You are viewing a plain text version of this content. The canonical link for it is here.
Posted to hdfs-user@hadoop.apache.org by Jeffrey Buell <jb...@vmware.com> on 2011/07/09 04:58:32 UTC

storage performance problem

I'm seeing an odd storage performance problem that I hope can be fixed with the right configuration parameter, but nothing I've tried so far helps.  These tests were done in a virtual machine running on ESX, but earlier tests on native RHEL showed something similar.

Common configuration:
7 nodes with 10 GbE interconnect.
Each node: 2 socket Westmere, 96 GB, 10 local SATA disks exported to the VM as JBODs, single 92 GB VM.
TestDFSIO: 140 files, 7143 MB each (about 1 TB total data), so 2 map tasks per disk.  Replication=2.

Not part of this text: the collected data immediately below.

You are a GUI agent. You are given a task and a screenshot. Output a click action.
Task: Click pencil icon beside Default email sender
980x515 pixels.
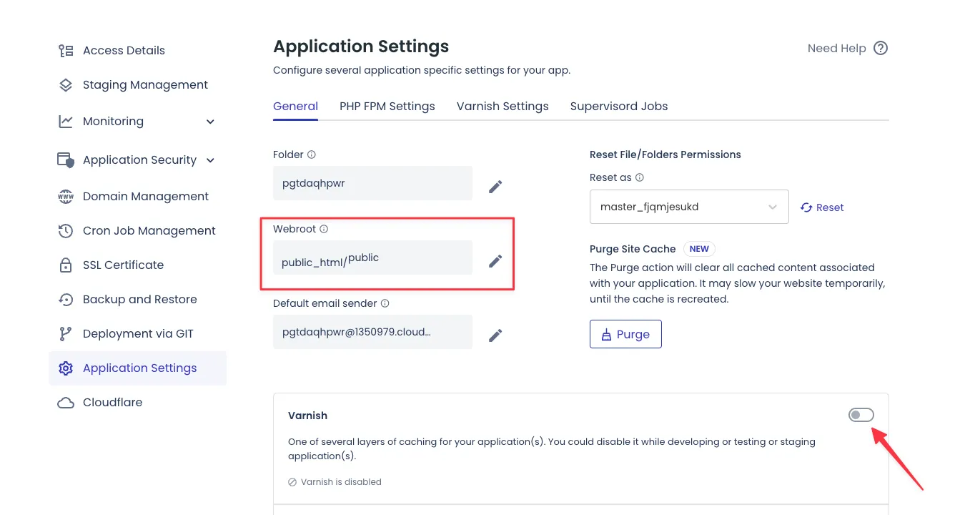[x=495, y=335]
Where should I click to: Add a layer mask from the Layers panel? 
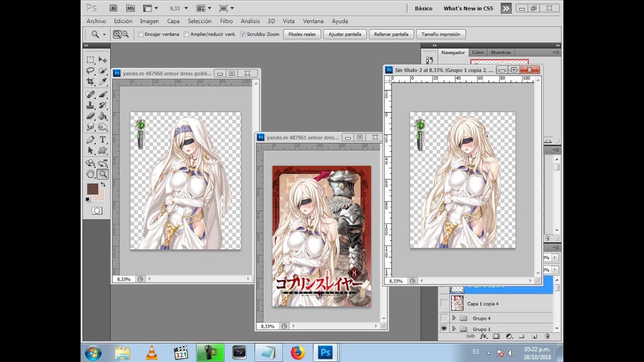(x=496, y=336)
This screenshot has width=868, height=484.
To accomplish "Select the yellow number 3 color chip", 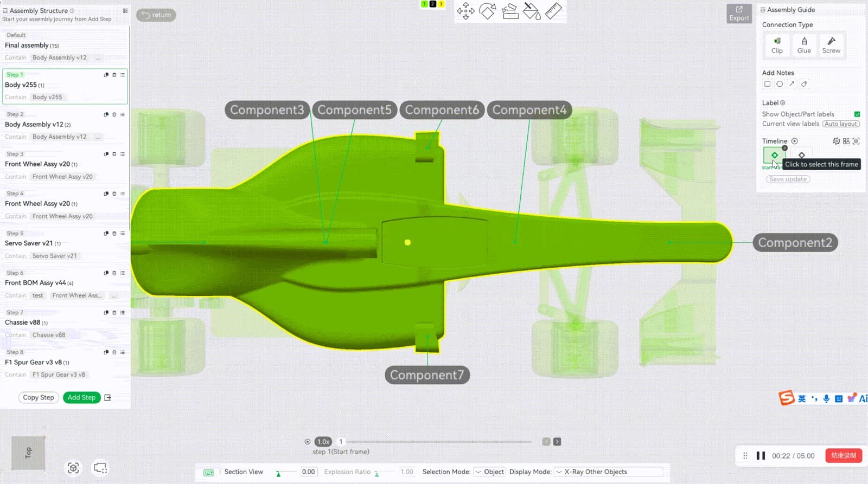I will [x=441, y=4].
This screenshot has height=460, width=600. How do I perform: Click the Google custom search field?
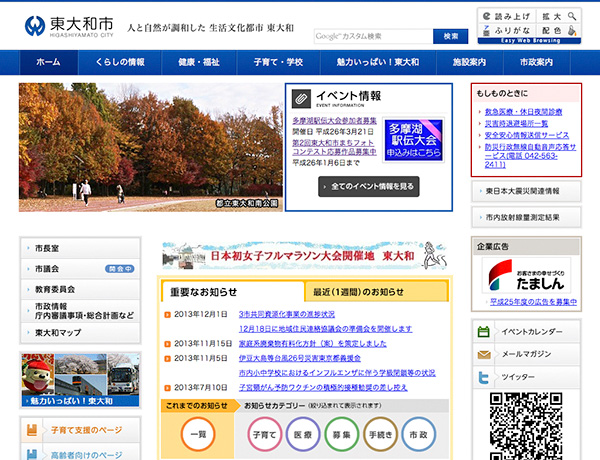point(372,36)
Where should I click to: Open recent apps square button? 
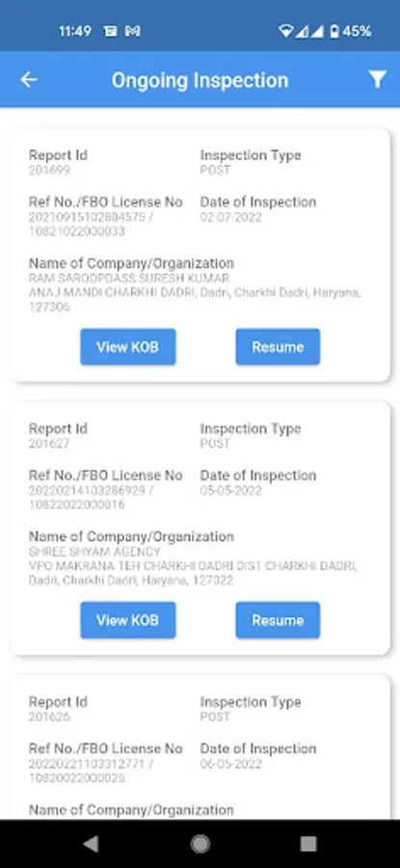pyautogui.click(x=308, y=844)
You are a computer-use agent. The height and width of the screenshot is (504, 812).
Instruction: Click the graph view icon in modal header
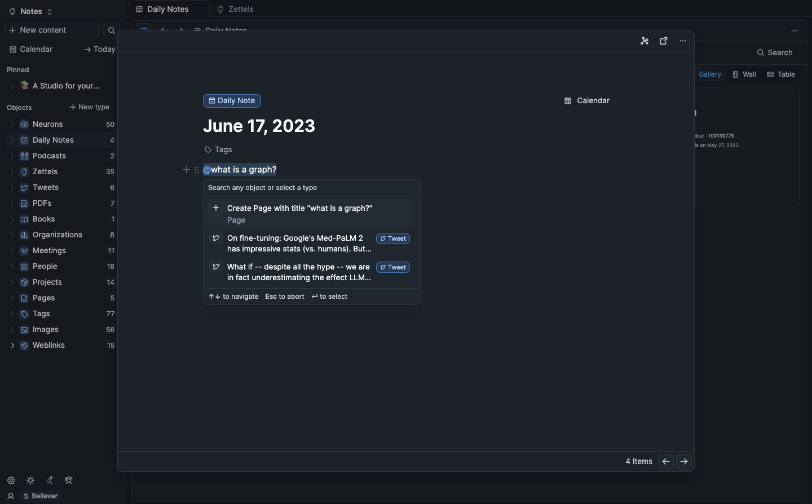(x=645, y=41)
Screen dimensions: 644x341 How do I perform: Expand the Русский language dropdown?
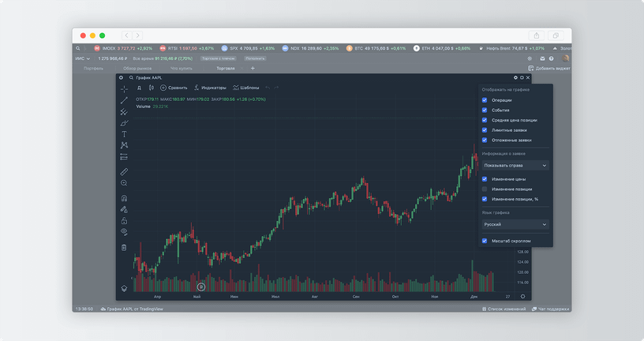(515, 224)
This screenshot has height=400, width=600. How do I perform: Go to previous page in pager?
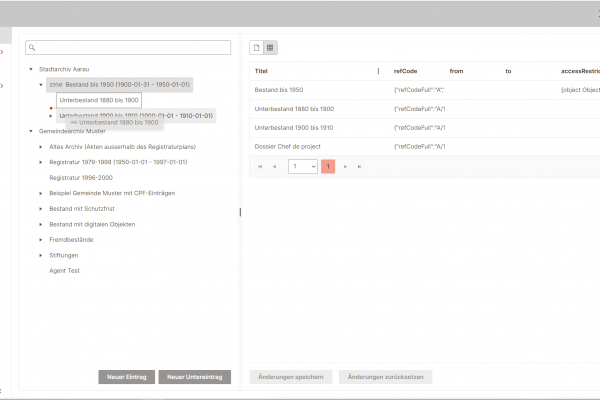pos(275,166)
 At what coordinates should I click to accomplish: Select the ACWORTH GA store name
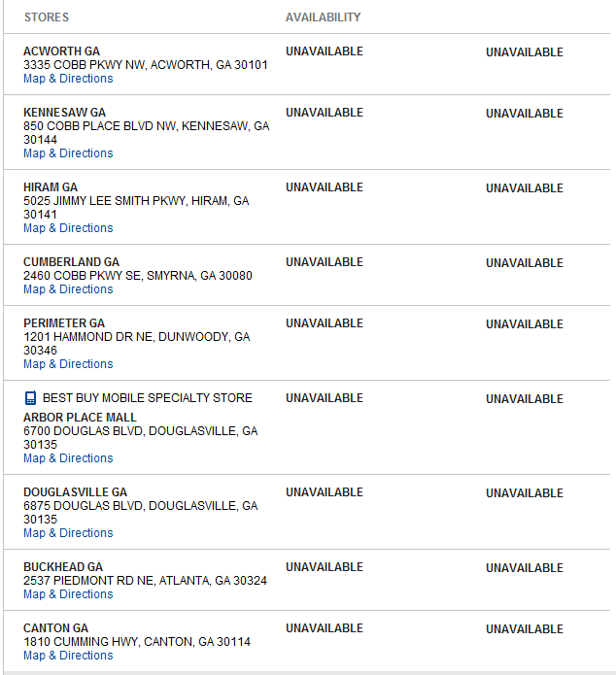point(61,51)
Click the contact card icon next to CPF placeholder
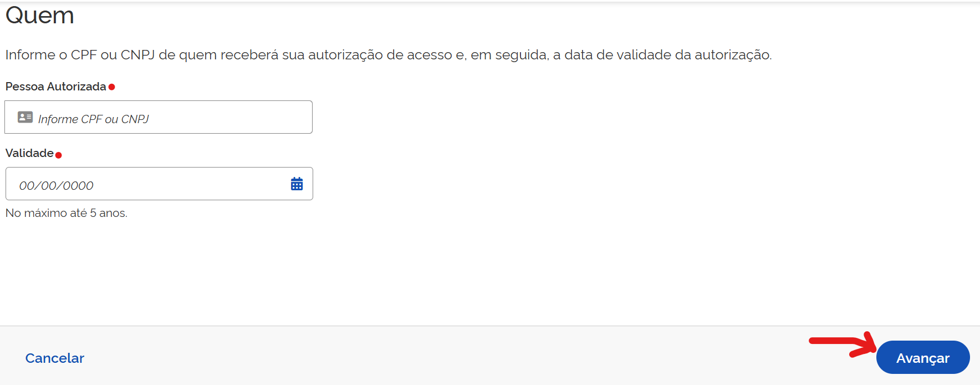Image resolution: width=980 pixels, height=385 pixels. point(24,117)
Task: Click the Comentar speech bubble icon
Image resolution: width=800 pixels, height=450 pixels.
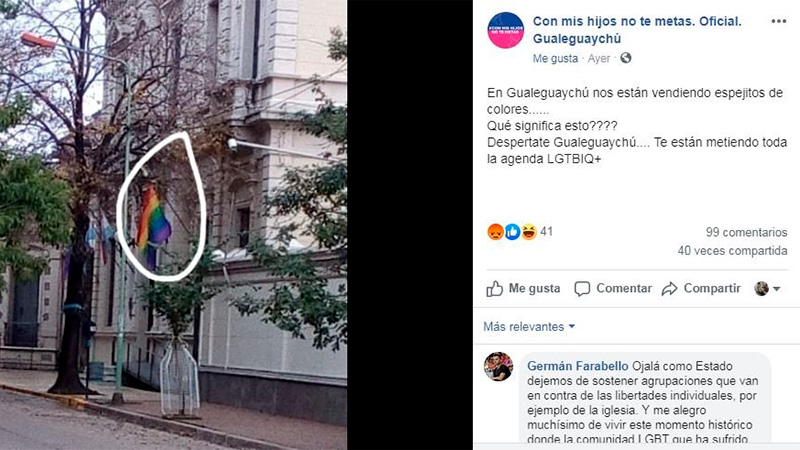Action: tap(582, 288)
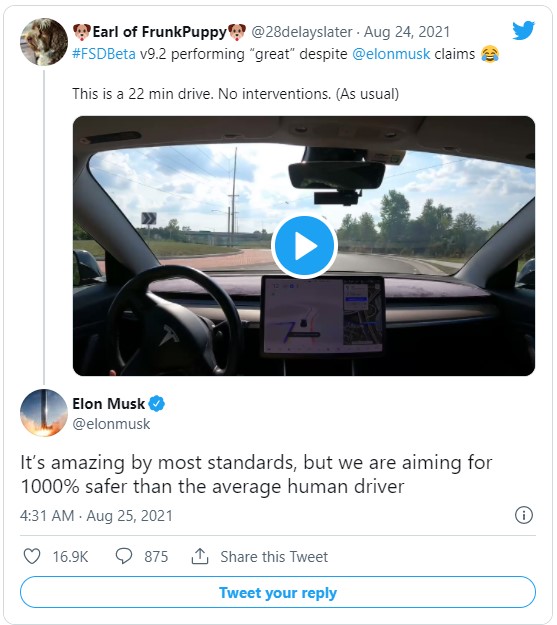Viewport: 557px width, 625px height.
Task: Open Elon Musk's rocket profile picture
Action: pyautogui.click(x=44, y=413)
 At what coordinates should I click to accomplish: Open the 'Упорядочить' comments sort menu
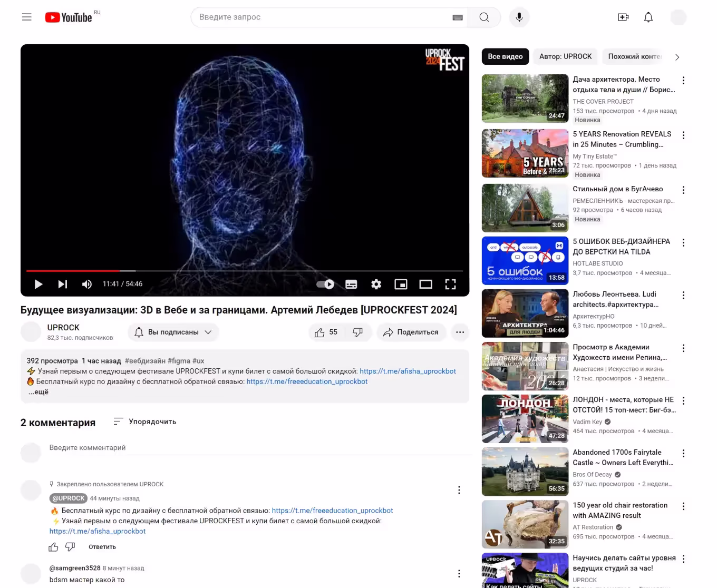click(145, 422)
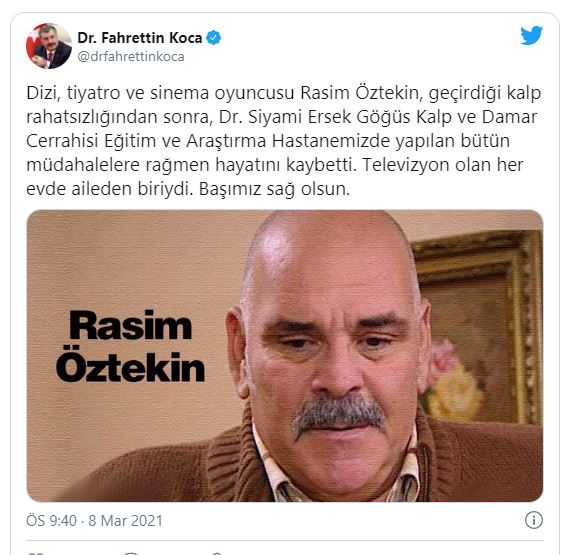Click the blue verified badge

coord(213,38)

Case A:  RHEL 5.5, EXT3 file system, write through configured on the physical disk
Case B:  RHEL 6.1, EXT4 FS, write back

Testing with aio-stress shows that the changes made in Case B all improved efficiency and performance.  But running the write test of TestDFSIO on hadoop (using CDH3u0) got worse:

Case A:  580 seconds exec time
Case B:  740 seconds

I can improve Case B to 710 seconds by going back to EXT3, or by mounting EXT4 with min_batch_time=2000, so slowing down the FS improves hadoop performance.

Both cases show a peak write throughput of about 550 MB/s on each node.  The difference is that Case A the throughput is steady and doesn't drop below 500 MB/s, but in B it is very noisy, sometimes going all the way to 0.  It is also sometimes periodic, rising and falling with a 15-30 second period.  That period is synchronized across all the nodes.  550 MB/s appears to be a controller limit, each disk alone is capable of 130 MB/s (with a raw partition or EXT4, EXT3 is about 100 MB/s).  I tried replication=1 to eliminate nearly all networking, but storage throughput was still not steady.

I'm thinking that faster storage somehow confuses the scheduler, but I don't see what the mechanism is.  Any ideas what's going on or things to try?  I don't want to have to recommend de-tuning storage in order to get hadoop to behave.

Thanks for the help,

Jeff